La presenza della musica nella famiglia di Galileo è molto importante perché nella cultura dell'epoca la musica è collegata alla matematica e in particolare le teorie delle proporzioni numeriche. Il collegamento tra musica e proporzioni numeriche è presente sin dai tempi di Pitagora, nel sesto secolo a.C. Pitagora ipotizzava che esistessero quattro numeri sonori 1-2-3-4 e che i veri accordi musicali della lira derivassero dal rapporto tra le lunghezze delle corde rappresentate da questi numeri, cioè 4/3, 4/2, 4/1, 3/2, 3/1, 2/1.
Nel 1588-89, Vincenzio Galilei ha una dura polemica con Zarlino. Zarlino proponeva una teoria basata su 6 numeri sonori interi che corrispondono alle lunghezze delle corde vibranti che regolano gli accordi con i loro rapporti, ad esempio 3/2.

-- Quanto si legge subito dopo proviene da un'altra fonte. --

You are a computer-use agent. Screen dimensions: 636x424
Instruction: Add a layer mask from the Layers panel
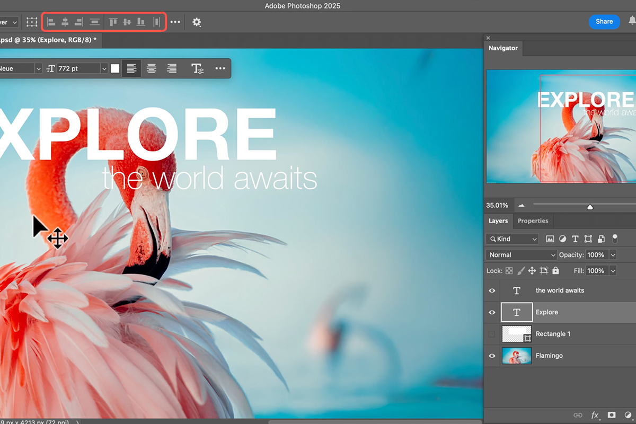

Nell'opera di Dialogo della musica antica e della moderna, pubblicata nel 1589, Vincenzio Galilei contesta la semplice teoria aritmetica di Zarlino in base alle considerazioni che la pratica musicale del tempo non si adegui a questo o ad altri sistemi numerici costruiti a priori.
Vincenzio Galilei sostiene tra le altre cose che era necessario considerare rapporti regolati dalla radice quadrata di 2.
Esegue esperimenti in cui gli stessi accordi sono ottenuti non in base alle proporzioni tra la lunghezza delle corde ma mantenendo costante la lunghezza e variando la tensione applicata la corda mediante un peso.
Vincenzo Galilei verifica sperimentalmente che le frequenze sonore dipendono non solo dai rapporti tra le lunghezze delle corde ma anche dall'inverso del quadrato della tensione applicata al loro estremo.